The temptations of concentrated political and economic power

In such a climate, some thoughtful liberals, such as Yale’s Jacob Hacker, suggest that progressives should avoid embracing an authoritarian, top-down ruling philosophy. “The Democrats have the presidency now,” he suggests, “[but] they won’t hold it forever.” They are essentially “feeding a beast” that, at some date, may turn against them with a vengeance.

This suspicion of “top down” solutions also extends even to one of the most critical parts of the Democratic base: the millennial generation. Although they have been a core constituency for Barack Obama, they appear to be drifting somewhat away from their lock-step support, with the presidential approval level, according to a recent study by the Harvard Institute of Politics, now under 50 percent.

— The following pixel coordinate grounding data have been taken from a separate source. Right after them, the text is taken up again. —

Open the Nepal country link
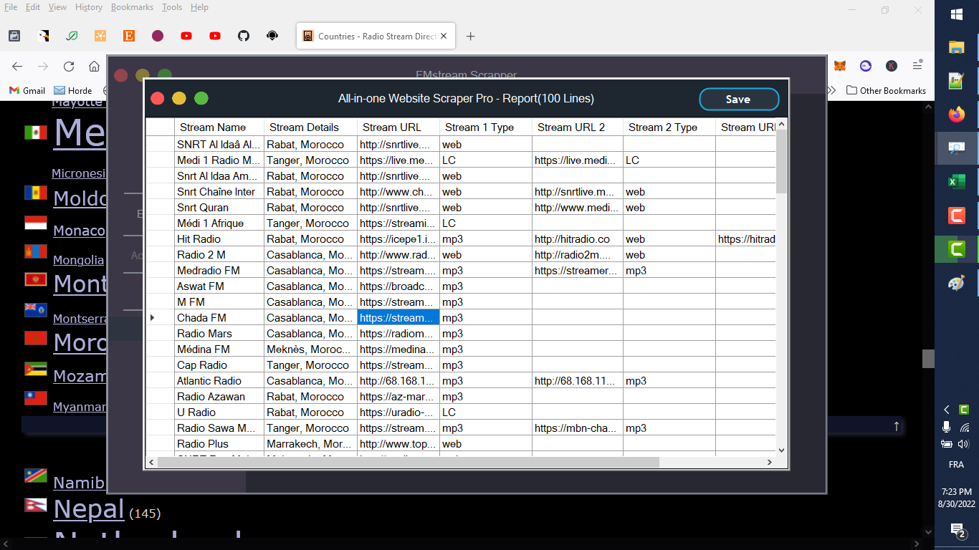Image resolution: width=979 pixels, height=550 pixels. click(88, 509)
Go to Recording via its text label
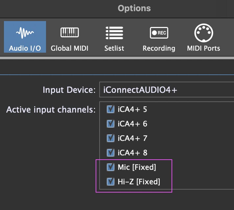This screenshot has height=210, width=234. pyautogui.click(x=159, y=48)
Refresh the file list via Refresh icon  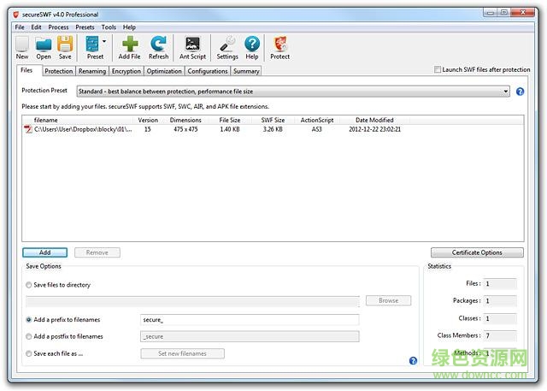tap(158, 45)
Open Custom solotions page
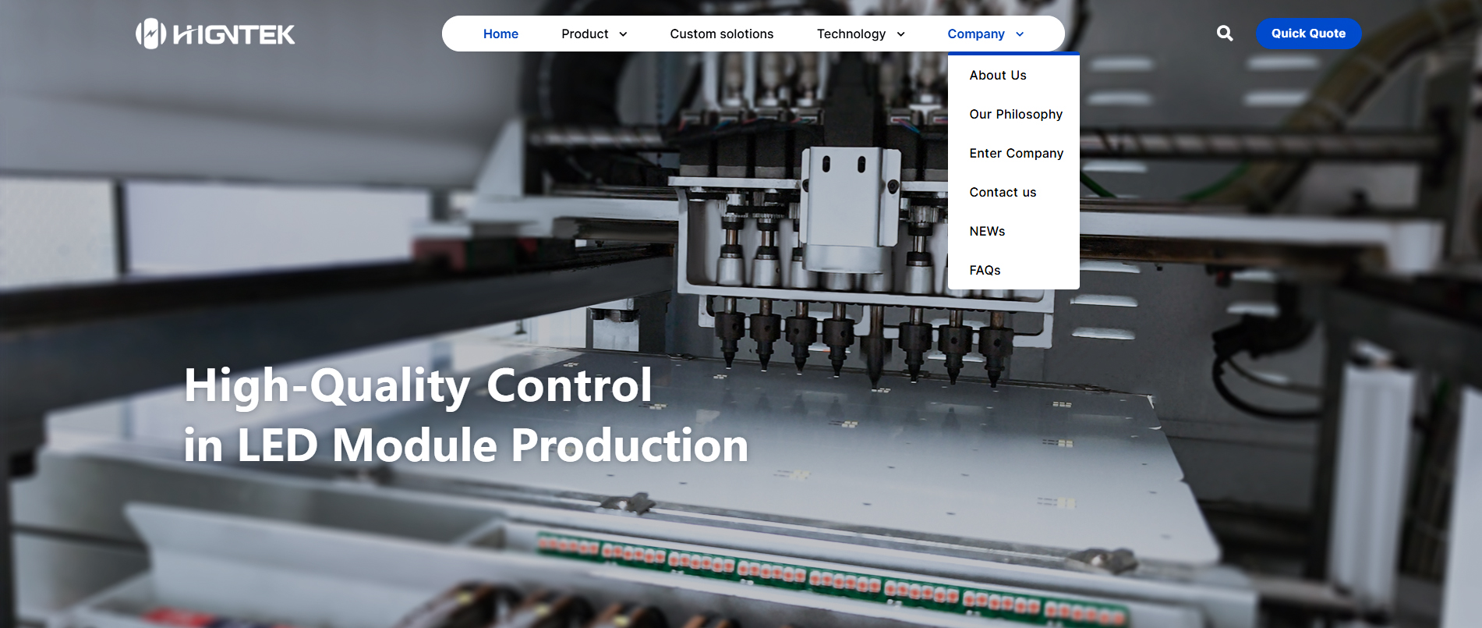The image size is (1482, 628). click(721, 34)
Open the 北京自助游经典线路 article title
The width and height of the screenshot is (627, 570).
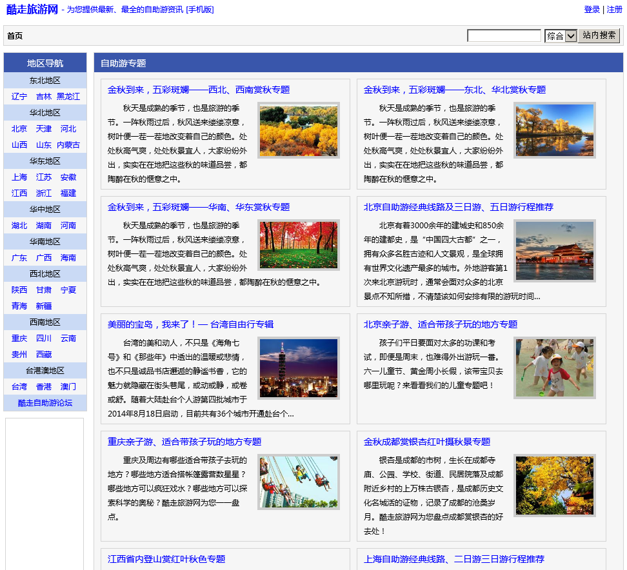click(458, 207)
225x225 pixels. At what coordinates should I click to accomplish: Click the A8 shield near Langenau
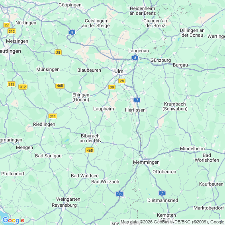click(x=135, y=58)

Much of the problem, notes generational chronicler Morley Winograd, lies with millennials’ experience with government, which to them often seems clunky and ineffective. The experience with the ACA is not likely to enhance this view, Winograd suspects. “Millennials,” he notes, “have come to expect the speed and responsiveness from any organization they interact with that today’s high tech makes possible. Government, on the other hand, is handcuffed by procurement rules and layers of decision-making, from deploying much of this technology to serve citizens. The result is experiences with government, from long lines at the DMV office to the botched website rollout for Obamacare, causes millennials to be suspicious of, if not downright hostile to, government bureaucracies.”